And did something absolutely stupid! I defined a thing.
It's the "dipsi" function, Ψψ(n). Simply put, Ψψ(n) is the largest number definable within n standard universes, assuming a "standard universe" has a volume the same as the observable universe, and each symbol takes up 1 planck cube of volume. Note that it is different from RAYO(n * 9.475 * 10^184). Note that this excludes dipsi and higher variants (and anything defined by it or its higher variants), but not anything else similar, like RAYO(n). RAYO(n) and similar are fair game.
But dipsi is beaten by tripsi, which is defined as dipsi nested n times, with n being the n of the innermost dipsi; it's Ψψψ(n). Ψψψ(2) is... decent, to say the least, being Ψψ(Ψψ(2)).

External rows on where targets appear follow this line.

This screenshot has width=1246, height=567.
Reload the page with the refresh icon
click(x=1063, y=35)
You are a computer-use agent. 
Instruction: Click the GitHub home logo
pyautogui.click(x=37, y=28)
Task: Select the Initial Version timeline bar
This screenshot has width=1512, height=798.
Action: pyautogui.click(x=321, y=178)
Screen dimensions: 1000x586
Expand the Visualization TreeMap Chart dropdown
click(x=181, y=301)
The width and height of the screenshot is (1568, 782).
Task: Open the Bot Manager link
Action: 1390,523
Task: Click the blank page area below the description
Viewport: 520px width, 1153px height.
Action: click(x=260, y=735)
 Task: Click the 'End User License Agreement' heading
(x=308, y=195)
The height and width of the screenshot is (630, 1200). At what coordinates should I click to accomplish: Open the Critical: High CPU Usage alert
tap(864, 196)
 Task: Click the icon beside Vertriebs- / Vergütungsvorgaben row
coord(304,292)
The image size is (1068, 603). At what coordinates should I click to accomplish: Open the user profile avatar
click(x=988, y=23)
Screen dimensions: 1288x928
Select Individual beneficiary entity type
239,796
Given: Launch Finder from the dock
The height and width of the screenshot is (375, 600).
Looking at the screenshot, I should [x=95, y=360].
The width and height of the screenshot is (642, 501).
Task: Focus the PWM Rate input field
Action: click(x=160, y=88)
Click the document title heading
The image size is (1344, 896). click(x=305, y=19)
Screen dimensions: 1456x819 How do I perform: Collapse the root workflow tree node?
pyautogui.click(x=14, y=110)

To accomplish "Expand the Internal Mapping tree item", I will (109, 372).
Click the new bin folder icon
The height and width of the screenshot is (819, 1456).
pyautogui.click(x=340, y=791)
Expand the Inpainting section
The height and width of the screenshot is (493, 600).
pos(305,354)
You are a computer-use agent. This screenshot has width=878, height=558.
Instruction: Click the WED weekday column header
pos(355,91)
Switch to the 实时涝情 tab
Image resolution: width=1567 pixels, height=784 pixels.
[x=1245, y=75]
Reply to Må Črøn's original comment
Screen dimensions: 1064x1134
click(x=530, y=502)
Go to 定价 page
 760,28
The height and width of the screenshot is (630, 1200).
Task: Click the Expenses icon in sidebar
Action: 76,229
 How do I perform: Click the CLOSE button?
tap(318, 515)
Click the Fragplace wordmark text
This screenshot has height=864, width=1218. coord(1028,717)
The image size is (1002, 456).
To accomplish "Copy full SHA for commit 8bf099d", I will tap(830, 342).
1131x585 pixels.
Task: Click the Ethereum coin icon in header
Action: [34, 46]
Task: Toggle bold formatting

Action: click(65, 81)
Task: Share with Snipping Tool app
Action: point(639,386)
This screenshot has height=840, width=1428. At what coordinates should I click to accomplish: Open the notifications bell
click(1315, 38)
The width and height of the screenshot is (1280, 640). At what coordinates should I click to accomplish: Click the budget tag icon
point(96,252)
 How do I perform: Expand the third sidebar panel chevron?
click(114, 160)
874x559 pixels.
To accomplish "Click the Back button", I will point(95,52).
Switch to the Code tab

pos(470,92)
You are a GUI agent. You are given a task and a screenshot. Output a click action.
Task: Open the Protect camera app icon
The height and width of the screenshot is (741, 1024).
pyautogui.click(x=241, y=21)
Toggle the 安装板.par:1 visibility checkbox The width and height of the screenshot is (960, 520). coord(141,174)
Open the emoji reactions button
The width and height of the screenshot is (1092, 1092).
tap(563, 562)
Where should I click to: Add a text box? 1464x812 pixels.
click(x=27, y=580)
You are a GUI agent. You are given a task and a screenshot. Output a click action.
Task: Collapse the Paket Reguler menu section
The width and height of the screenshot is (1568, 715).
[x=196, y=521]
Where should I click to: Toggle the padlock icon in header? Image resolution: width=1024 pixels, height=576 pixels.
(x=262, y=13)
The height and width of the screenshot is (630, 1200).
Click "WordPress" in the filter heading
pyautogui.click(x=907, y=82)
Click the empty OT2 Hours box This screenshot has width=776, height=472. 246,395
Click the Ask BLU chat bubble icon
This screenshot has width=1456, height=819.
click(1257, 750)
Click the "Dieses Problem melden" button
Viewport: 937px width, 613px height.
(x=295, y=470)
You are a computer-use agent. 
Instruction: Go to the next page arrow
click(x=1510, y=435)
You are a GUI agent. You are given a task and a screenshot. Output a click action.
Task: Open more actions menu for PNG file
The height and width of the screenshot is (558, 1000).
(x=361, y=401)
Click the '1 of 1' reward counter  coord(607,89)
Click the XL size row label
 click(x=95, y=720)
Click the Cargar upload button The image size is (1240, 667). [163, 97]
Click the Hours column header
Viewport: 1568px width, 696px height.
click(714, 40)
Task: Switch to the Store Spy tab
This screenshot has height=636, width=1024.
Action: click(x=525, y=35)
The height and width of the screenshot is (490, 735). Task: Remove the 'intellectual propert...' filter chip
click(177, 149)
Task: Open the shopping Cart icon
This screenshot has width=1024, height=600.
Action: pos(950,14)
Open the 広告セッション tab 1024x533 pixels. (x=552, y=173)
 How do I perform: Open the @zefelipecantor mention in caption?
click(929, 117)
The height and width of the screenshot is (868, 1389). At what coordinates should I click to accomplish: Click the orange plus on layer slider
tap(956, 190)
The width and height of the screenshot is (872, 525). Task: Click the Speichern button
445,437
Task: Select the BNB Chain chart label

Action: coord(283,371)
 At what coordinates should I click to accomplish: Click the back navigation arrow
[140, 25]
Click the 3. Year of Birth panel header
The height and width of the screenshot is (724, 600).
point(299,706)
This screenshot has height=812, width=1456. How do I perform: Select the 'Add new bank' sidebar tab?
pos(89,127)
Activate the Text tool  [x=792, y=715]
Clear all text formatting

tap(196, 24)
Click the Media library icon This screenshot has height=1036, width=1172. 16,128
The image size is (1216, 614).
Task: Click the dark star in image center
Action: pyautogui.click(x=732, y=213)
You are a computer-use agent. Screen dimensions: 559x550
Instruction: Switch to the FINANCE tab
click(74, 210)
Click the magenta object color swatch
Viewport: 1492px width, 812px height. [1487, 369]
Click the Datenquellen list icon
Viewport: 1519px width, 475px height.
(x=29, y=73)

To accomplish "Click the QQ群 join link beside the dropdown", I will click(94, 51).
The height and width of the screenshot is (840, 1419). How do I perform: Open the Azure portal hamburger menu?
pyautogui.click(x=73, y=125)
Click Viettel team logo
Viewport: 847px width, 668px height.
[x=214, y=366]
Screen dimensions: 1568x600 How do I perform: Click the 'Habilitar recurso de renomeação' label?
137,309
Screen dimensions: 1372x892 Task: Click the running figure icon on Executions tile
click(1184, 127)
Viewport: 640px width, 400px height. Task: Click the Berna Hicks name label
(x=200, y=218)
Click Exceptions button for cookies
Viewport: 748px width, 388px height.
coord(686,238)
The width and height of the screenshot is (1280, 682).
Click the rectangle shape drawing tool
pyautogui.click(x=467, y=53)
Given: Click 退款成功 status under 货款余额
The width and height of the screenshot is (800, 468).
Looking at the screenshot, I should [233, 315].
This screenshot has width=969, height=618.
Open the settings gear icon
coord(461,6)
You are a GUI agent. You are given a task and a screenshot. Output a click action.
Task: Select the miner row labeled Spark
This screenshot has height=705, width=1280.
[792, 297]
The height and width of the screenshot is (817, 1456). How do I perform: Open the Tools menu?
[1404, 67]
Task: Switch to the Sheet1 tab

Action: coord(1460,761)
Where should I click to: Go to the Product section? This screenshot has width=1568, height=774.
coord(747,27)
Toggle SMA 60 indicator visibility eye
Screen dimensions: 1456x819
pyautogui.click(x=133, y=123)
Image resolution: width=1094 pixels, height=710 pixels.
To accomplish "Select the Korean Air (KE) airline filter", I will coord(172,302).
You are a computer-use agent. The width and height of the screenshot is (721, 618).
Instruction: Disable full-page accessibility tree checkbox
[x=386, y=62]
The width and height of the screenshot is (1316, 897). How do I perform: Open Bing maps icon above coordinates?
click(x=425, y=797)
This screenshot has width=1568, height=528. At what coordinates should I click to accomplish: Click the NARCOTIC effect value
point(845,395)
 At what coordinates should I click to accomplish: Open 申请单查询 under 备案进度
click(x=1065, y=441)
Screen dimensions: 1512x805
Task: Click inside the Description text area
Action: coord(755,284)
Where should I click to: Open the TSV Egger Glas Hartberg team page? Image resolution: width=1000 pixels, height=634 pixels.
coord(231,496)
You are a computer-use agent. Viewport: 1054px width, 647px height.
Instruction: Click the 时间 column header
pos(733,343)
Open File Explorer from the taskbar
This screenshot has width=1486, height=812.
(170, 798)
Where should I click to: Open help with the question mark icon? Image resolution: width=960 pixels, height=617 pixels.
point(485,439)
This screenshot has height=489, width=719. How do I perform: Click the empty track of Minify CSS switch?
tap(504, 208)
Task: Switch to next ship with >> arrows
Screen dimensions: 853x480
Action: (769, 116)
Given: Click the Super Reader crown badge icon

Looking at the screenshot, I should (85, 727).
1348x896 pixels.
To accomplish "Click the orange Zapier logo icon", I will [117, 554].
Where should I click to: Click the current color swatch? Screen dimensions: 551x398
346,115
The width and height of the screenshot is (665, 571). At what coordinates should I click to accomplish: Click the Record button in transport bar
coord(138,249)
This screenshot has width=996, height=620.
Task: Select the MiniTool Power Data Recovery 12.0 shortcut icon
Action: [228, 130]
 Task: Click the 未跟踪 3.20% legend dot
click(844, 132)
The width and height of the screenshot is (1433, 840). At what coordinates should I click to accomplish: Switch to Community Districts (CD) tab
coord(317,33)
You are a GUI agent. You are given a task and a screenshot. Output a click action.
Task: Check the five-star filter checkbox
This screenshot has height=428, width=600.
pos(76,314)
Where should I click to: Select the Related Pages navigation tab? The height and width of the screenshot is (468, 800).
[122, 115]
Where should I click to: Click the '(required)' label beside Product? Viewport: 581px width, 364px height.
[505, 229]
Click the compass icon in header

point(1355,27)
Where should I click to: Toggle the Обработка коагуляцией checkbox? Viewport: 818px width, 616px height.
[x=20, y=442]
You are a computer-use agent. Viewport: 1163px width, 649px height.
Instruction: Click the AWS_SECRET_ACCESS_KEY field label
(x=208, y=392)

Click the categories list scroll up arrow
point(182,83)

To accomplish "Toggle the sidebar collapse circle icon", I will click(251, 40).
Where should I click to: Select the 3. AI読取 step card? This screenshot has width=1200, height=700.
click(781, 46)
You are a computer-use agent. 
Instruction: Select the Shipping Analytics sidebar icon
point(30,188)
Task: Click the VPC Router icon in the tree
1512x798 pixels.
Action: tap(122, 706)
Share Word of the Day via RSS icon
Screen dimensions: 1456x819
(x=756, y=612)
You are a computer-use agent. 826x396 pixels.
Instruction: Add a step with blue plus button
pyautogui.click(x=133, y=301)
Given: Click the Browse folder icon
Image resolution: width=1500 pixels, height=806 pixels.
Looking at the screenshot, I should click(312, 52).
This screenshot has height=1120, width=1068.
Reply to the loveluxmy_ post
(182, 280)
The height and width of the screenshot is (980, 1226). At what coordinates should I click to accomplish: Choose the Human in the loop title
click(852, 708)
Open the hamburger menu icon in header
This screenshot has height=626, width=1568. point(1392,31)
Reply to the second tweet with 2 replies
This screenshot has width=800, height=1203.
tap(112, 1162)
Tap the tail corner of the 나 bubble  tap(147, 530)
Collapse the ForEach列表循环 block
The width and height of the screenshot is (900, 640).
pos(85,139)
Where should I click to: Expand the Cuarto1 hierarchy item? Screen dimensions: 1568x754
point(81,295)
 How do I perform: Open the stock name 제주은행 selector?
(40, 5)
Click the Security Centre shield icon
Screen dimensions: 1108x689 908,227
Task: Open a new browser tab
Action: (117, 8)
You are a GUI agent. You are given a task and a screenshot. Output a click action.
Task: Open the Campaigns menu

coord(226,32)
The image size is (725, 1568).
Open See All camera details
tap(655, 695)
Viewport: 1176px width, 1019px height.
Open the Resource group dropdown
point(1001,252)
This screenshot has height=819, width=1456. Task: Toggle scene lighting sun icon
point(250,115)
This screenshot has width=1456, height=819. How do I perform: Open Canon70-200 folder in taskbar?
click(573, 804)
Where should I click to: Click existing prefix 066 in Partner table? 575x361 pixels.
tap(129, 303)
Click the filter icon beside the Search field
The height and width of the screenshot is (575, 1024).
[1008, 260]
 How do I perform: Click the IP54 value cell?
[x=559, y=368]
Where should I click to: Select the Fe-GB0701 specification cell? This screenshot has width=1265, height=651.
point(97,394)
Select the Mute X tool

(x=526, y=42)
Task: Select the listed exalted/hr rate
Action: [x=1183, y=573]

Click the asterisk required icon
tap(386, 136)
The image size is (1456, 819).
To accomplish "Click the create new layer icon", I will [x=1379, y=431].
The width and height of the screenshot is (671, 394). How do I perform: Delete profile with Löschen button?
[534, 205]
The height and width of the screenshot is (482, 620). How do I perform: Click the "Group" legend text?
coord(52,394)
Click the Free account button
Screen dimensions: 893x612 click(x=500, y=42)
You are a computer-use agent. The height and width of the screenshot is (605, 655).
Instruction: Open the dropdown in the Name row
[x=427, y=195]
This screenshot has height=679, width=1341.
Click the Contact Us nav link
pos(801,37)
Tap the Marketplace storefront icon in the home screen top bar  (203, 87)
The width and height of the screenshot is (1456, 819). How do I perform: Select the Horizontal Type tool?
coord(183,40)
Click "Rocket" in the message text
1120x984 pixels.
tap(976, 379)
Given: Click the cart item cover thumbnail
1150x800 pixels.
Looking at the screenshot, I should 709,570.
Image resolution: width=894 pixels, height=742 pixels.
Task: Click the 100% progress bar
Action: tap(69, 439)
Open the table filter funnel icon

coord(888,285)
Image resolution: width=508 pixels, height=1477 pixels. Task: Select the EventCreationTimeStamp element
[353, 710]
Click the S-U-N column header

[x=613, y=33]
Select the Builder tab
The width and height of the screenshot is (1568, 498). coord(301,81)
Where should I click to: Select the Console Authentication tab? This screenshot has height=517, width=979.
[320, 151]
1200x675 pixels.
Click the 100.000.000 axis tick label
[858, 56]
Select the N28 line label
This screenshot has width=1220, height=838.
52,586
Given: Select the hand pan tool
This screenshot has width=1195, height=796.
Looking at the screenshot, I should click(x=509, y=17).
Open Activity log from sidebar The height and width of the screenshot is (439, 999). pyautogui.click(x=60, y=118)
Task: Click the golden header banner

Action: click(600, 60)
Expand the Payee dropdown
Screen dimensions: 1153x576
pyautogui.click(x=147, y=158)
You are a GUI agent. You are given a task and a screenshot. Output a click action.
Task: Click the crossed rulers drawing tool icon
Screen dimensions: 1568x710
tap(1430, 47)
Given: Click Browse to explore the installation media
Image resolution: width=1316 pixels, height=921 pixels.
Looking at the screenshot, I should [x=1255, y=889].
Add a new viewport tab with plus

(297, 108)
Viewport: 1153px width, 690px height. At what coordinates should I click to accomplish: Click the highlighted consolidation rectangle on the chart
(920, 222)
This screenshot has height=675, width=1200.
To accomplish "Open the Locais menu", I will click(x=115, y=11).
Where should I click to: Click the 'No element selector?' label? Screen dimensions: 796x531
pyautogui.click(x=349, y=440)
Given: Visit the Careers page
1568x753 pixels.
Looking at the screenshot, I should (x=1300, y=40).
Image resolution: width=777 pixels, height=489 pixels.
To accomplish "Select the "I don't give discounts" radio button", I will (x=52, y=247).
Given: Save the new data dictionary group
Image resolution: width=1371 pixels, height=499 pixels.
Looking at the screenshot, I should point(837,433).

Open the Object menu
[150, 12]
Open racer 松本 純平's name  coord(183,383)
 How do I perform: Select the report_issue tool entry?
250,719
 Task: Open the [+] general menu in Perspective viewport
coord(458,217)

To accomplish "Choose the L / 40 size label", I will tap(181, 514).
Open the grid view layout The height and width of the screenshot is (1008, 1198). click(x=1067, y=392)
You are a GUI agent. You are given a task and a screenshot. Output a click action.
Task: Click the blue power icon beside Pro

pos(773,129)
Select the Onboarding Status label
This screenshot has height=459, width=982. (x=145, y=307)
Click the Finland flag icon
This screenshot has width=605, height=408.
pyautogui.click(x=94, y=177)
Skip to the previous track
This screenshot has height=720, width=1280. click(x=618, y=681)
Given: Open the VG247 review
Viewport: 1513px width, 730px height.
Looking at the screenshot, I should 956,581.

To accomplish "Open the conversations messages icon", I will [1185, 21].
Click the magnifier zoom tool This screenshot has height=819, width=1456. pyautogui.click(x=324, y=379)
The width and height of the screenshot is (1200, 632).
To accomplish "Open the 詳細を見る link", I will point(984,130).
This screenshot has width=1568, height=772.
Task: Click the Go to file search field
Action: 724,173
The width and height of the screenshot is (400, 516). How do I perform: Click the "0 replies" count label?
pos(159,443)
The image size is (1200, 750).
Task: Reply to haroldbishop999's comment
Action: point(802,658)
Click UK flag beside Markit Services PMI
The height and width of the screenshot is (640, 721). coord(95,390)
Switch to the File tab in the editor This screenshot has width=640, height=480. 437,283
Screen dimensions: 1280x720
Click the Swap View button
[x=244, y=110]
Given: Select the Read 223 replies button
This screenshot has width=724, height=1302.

Nesting tripsi the same way gives quadrupsi, with pretty much the same definition, but with "dipsi" replaced with "tripsi". It's Ψψψψ(n). Similar rules, but it can lead to surprisingly deep nesting.
Of course, there's a reason why the name of the google doc I did this on in ~10 minutes has "naive" in the title. These are likely deceptively weaker than intuition would expect, although at least a tiny smidgen more powerful than RAYO(n). I could easily extend this further than quadrupsi, of course.